Dossier : Sur la situation politique française


Nous avons connu une élection présidentielle marquée par un imprévu majeur : la présence du candidat de l’extrême droite au second tour. Il s’est ensuivi une impressionnante tempête politique de quinze jours. Puis sont intervenues des élections législatives qui ont témoigné d’un retour au classicisme non moins inattendu, après ce choc de grande ampleur : une abstention élevée, en dépit du « sursaut républicain », une chute, voire un laminage des extrêmes qui avaient connu le succès lors du précédent scrutin, un rejet de la cohabitation que l’on croyait populaire.
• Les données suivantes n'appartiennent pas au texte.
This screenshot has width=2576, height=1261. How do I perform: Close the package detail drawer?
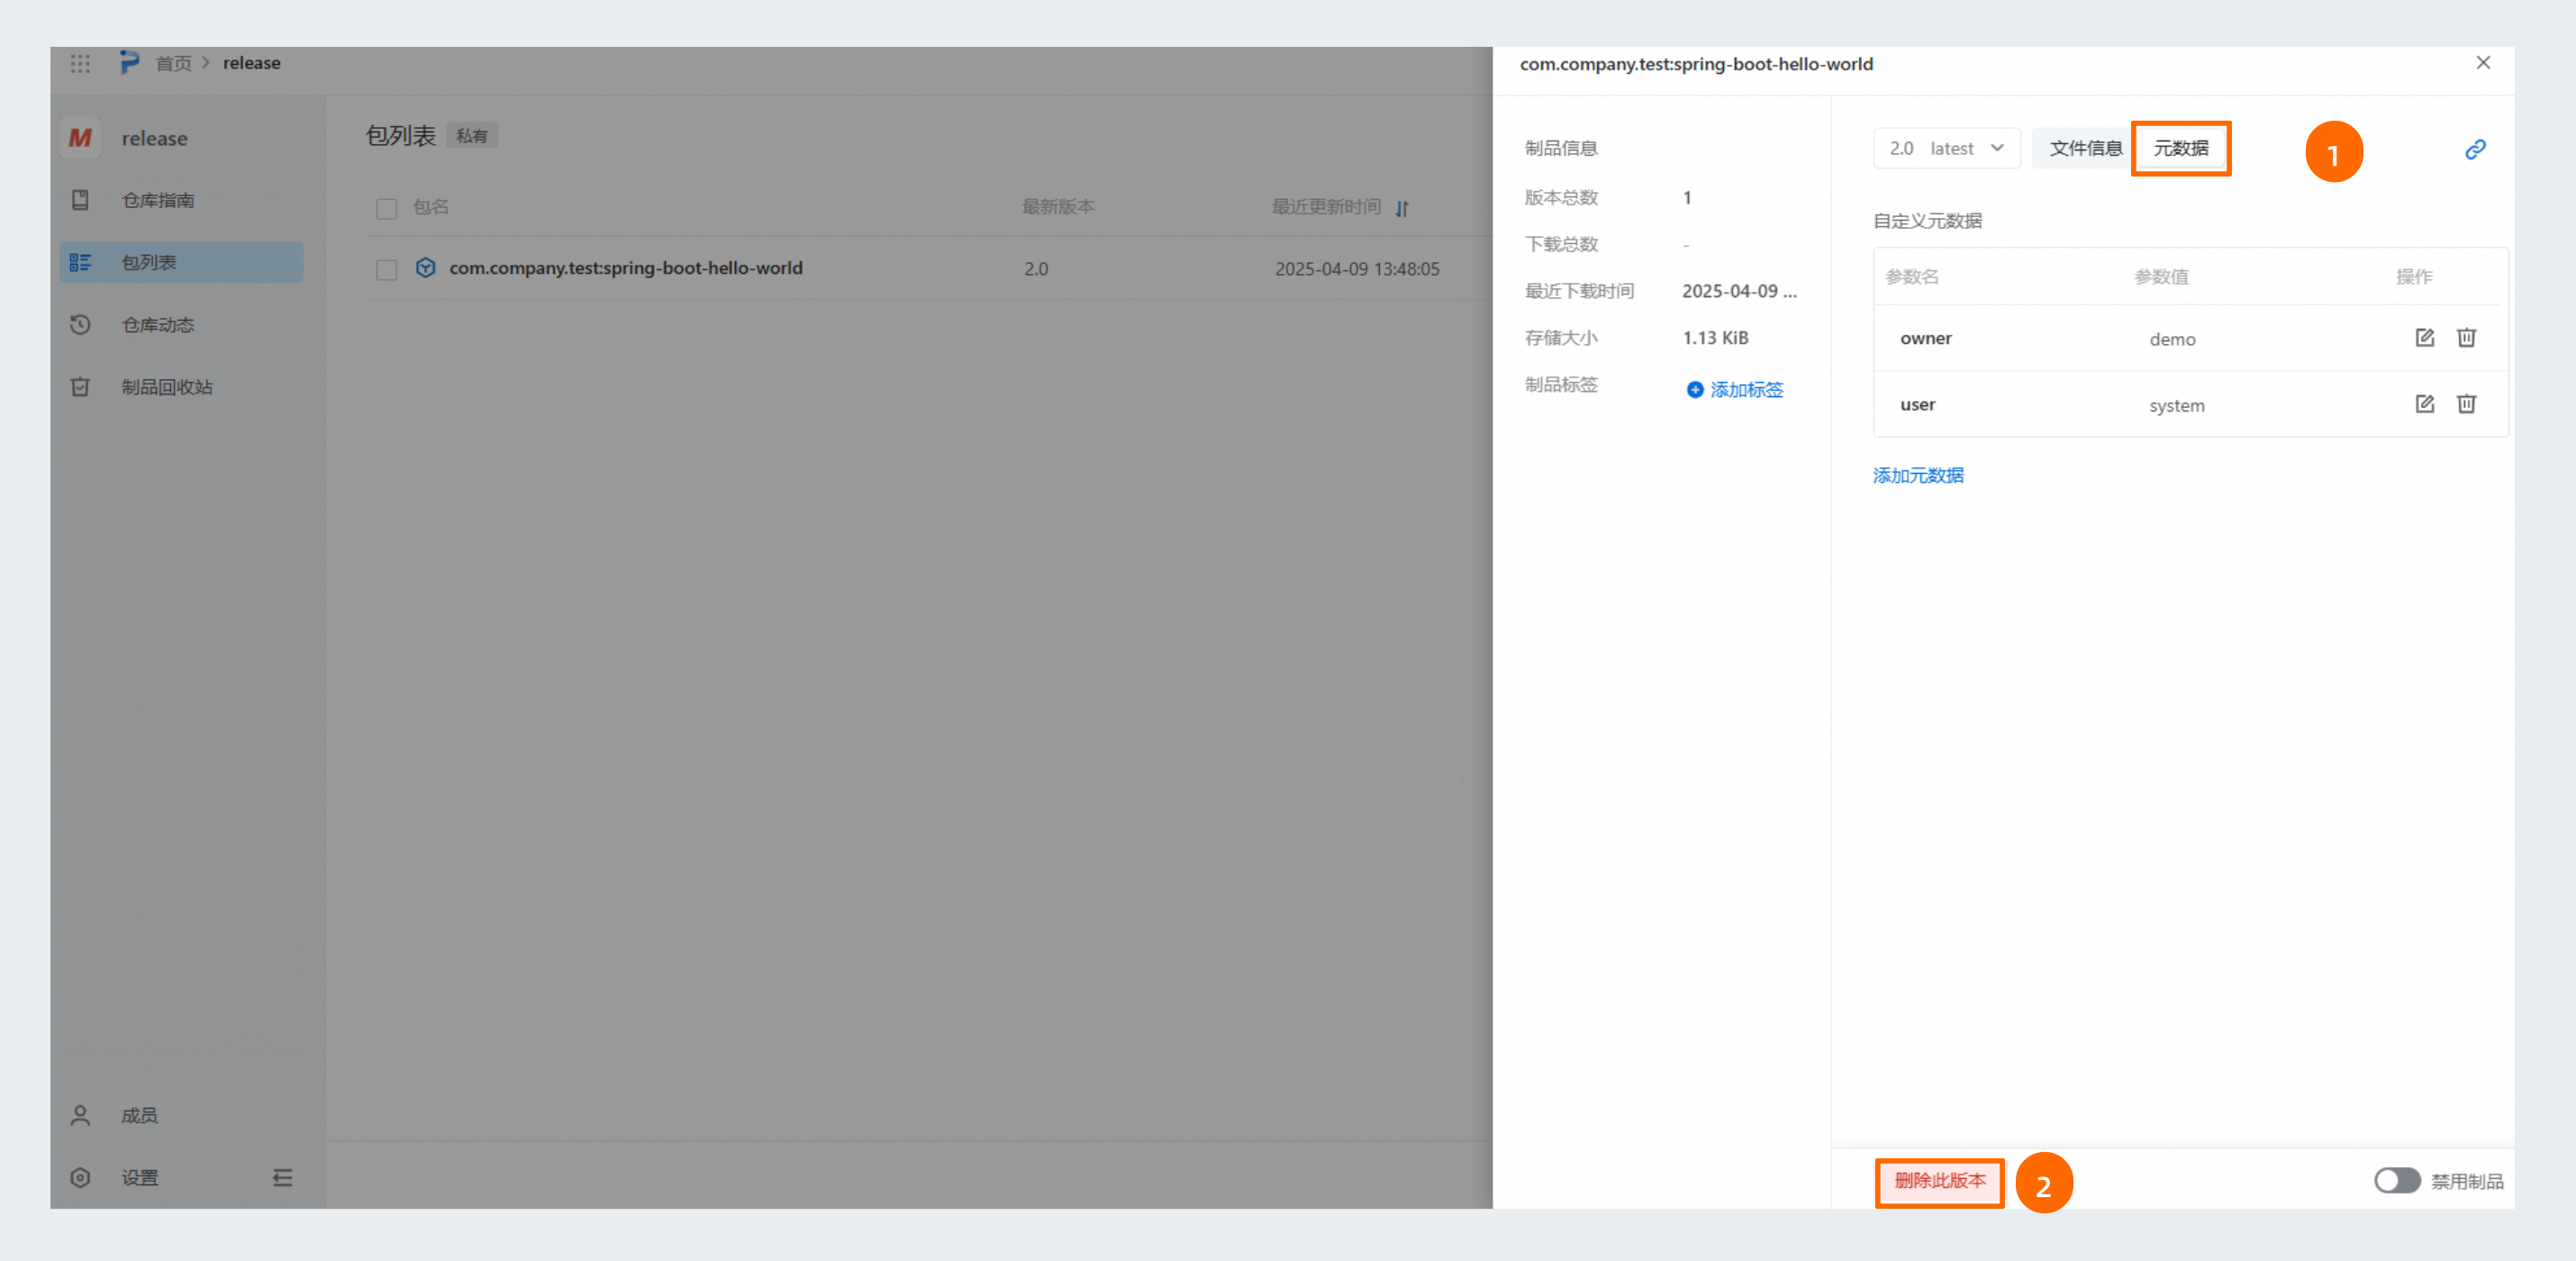pos(2482,63)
Au terme de ces quatre tours et de ce parcours heurté, qu’en est-il, au-delà des chiffres, du rapport des forces politiques ? Où en est l’identité de la droite victorieuse ? Que peut la gauche défaite ? René Rémond et Marcel Gauchet confrontent leurs analyses.
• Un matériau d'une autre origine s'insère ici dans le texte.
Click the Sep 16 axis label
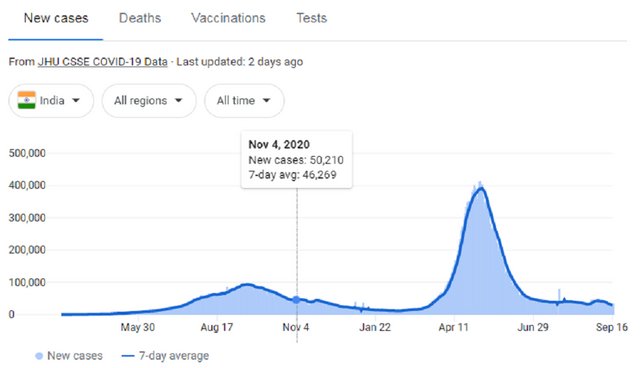The image size is (640, 368). click(611, 327)
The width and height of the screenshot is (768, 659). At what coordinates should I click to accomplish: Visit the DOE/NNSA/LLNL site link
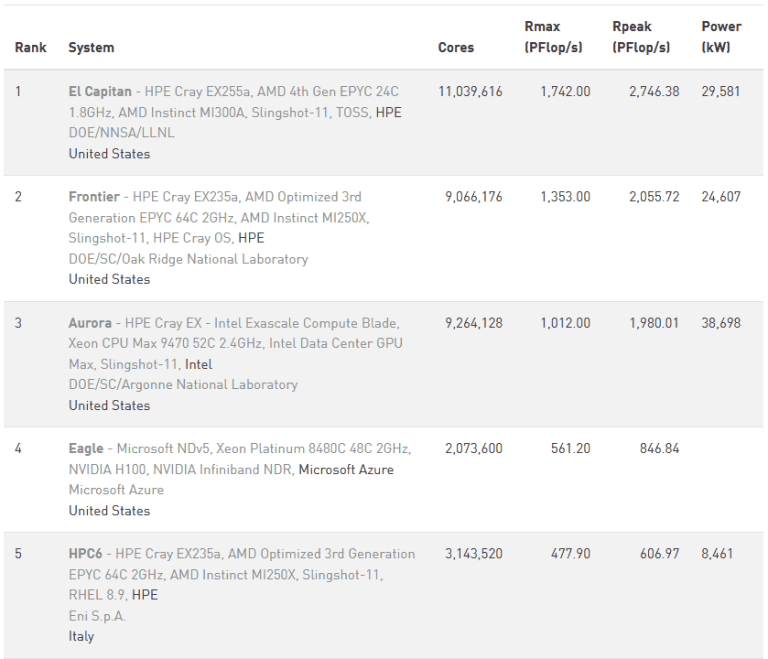tap(121, 133)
La dernière campagne présidentielle a confirmé en l’amplifiant un phénomène original déjà remarqué en 1995 : cette échéance politique majeure devient en outre un événement éditorial toujours plus considérable. Elle s’accompagne d’une floraison de titres de plus en plus nourrie. À côté de livres d’hommes politiques et sur les hommes politiques, elle est l’occasion d’une sorte d’introspection nationale. Il y a là une dimension du débat public qui mérite d’être scrutée pour elle-même. Bénédicte Delorme-Montini situe le phénomène et en propose un inventaire raisonné. Max Gallo, en observateur engagé, Hervé Juvin, en observateur indépendant, donnent chacun leur lecture de ce qui s’est exprimé de la sorte en marge de la confrontation officielle.

Nous complétons le dossier par trois articles qui traitent chacun d’un facteur qui a joué un rôle significatif dans la campagne, de façon ouverte ou sous-jacente. Le 11 septembre a été la toile de fond de la compétition. Michel Guénaire examine, avec le recul d’un an, les effets en profondeur que le choc a produit dans l’univers occidental. La question des 35 heures, de leurs bénéfices et de leurs dommages, a été au centre de la campagne. Paul Yonnet revient sur les enjeux cruciaux désormais attachés à l’aménagement du temps libre. De la « fracture sociale » au « zéro S.D.F. », la question de l’exclusion, sans tenir la vedette, a été la mauvaise conscience permanente des candidats. Denis Olivennes fait ressortir, sur un exemple, la difficulté de l’État à la traiter. Elle ne s’administre pas comme le reste ; elle demande de repenser une méthode.